(Stored entries)

• • • • •

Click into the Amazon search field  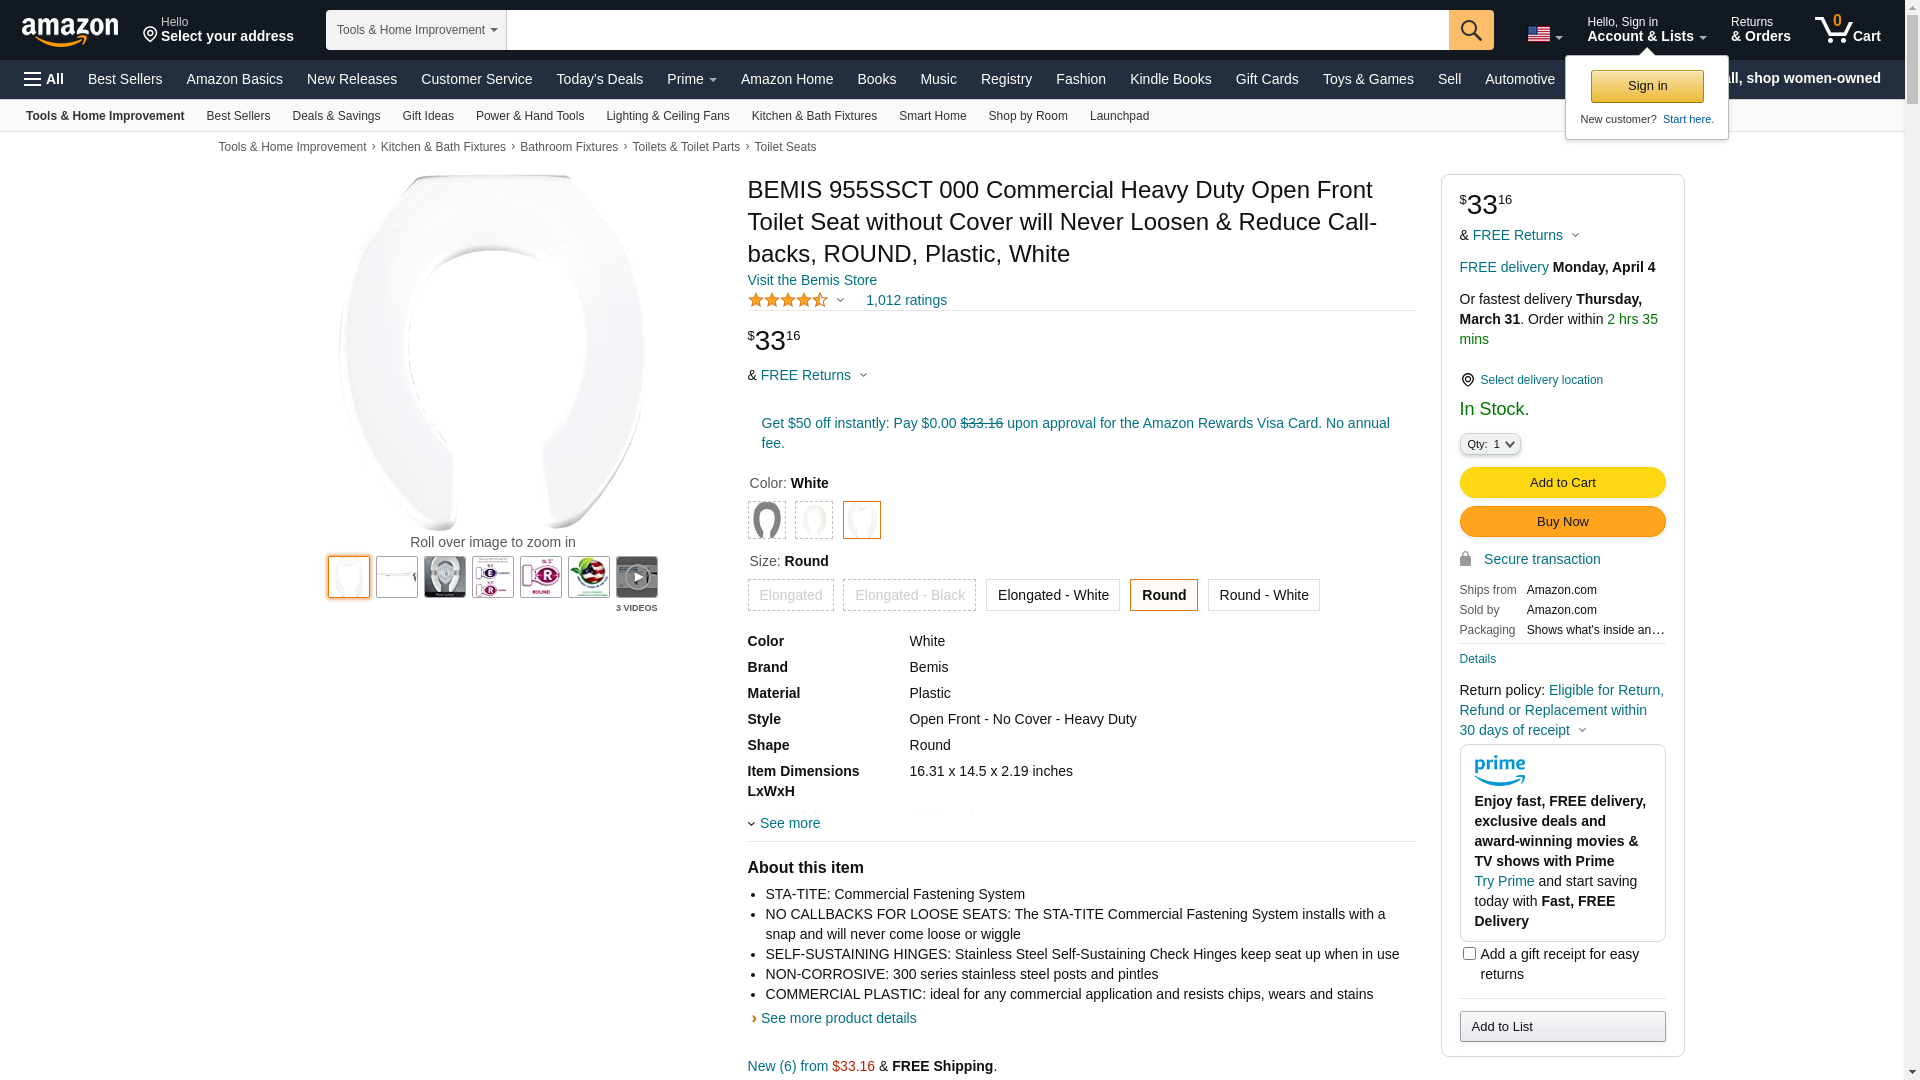977,30
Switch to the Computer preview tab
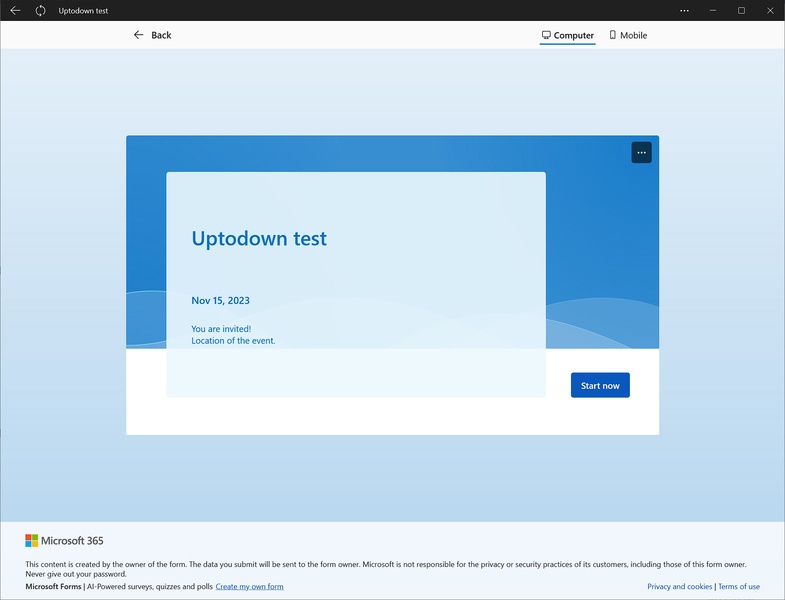The image size is (785, 600). tap(567, 35)
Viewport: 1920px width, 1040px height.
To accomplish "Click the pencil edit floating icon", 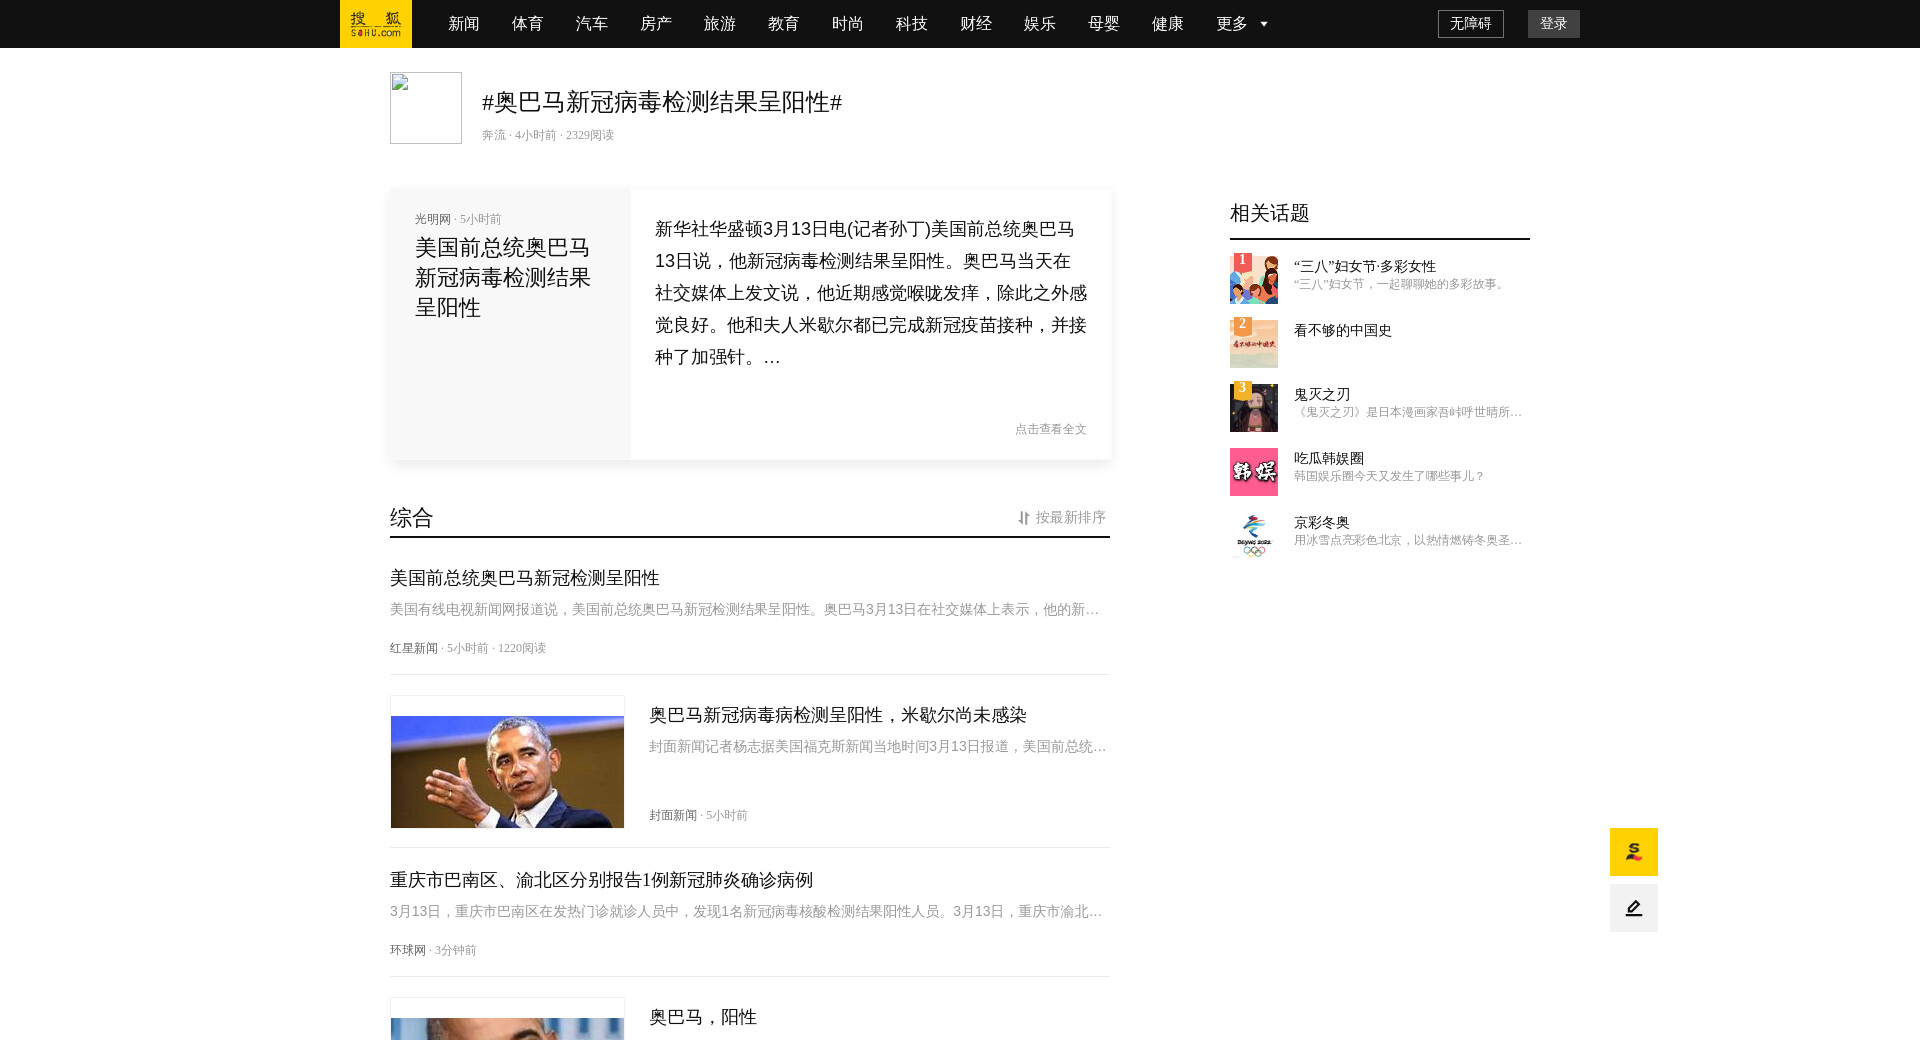I will [x=1633, y=908].
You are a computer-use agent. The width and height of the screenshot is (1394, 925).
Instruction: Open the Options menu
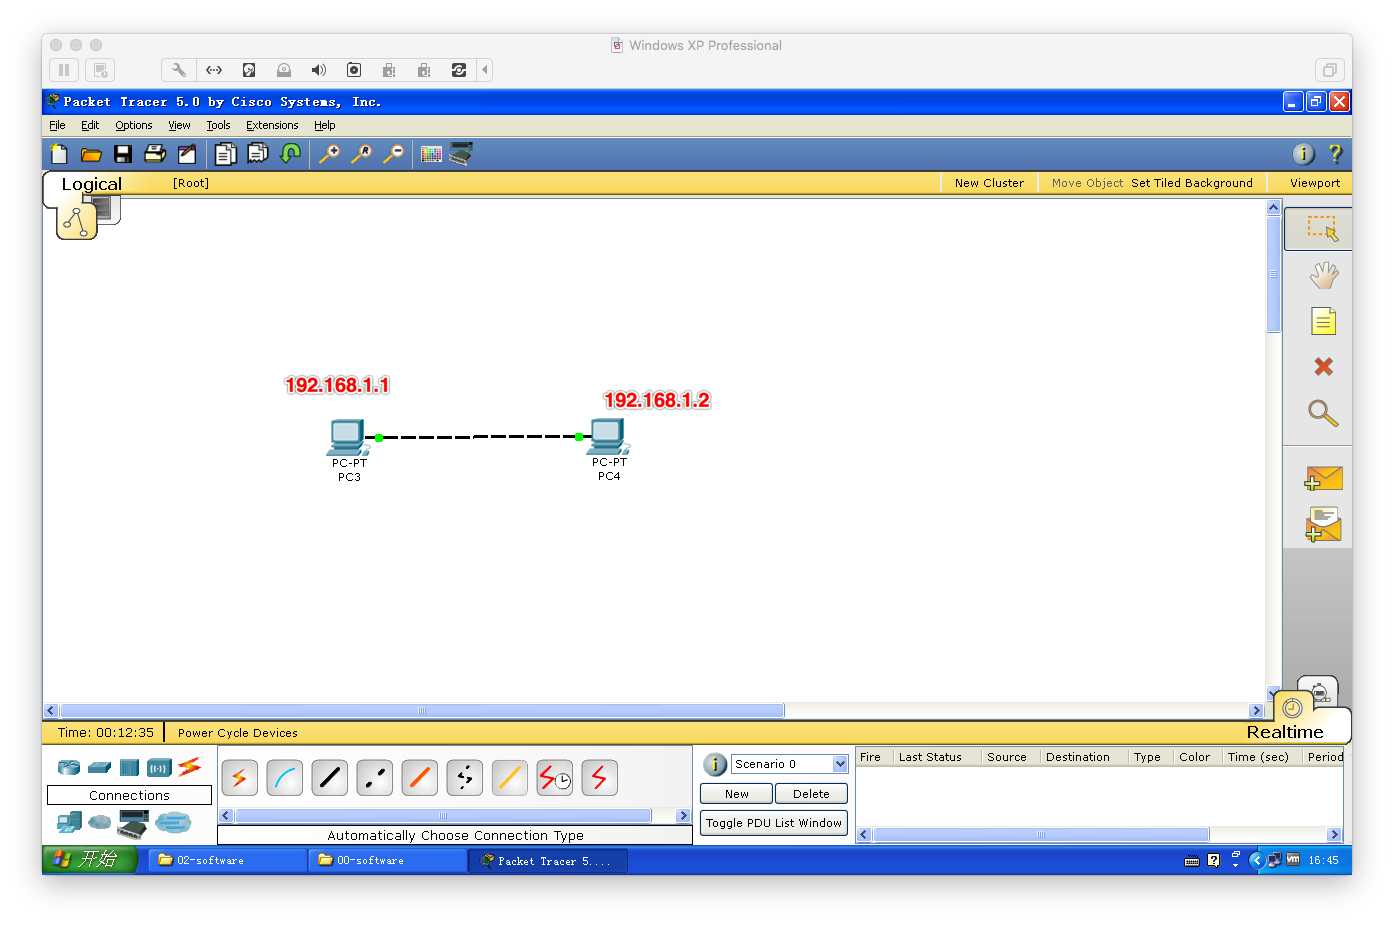[133, 125]
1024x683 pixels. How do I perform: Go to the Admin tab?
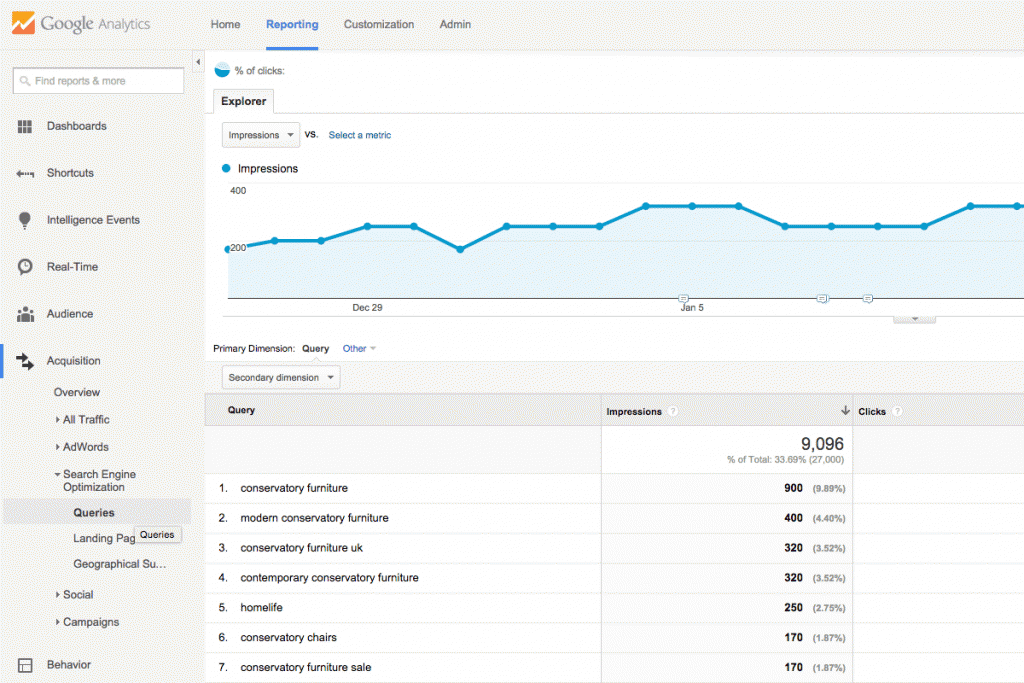click(455, 24)
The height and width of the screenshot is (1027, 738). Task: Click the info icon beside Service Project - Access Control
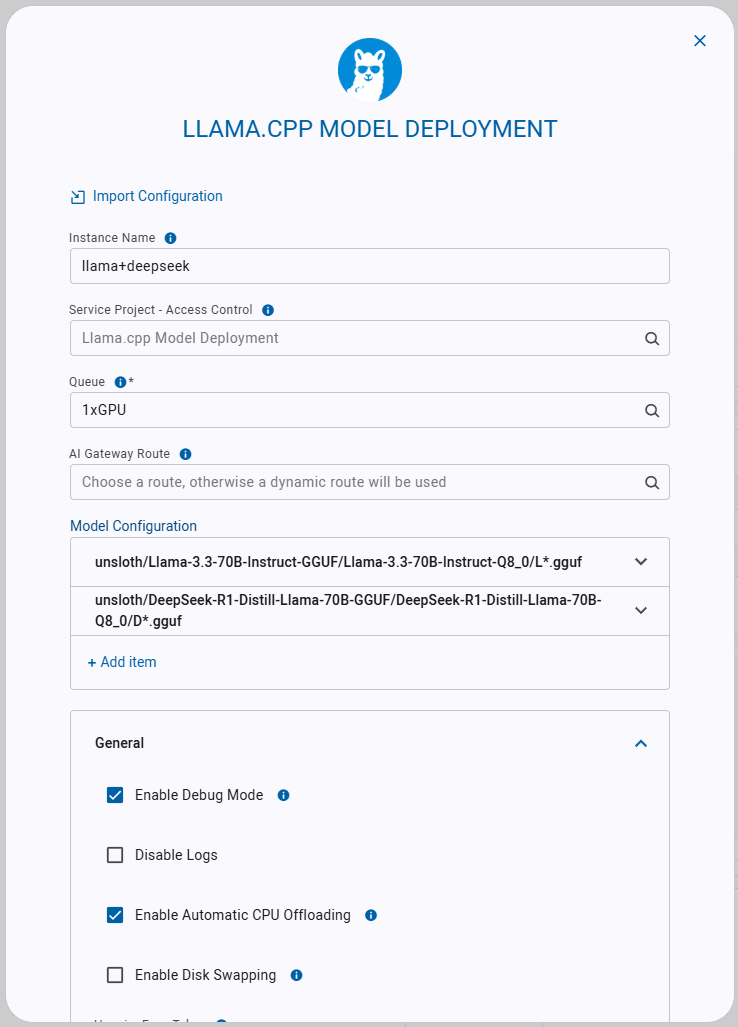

• • • • •

Scan the records above line by line, counting those where the word "height" appears, and give the count alone.

3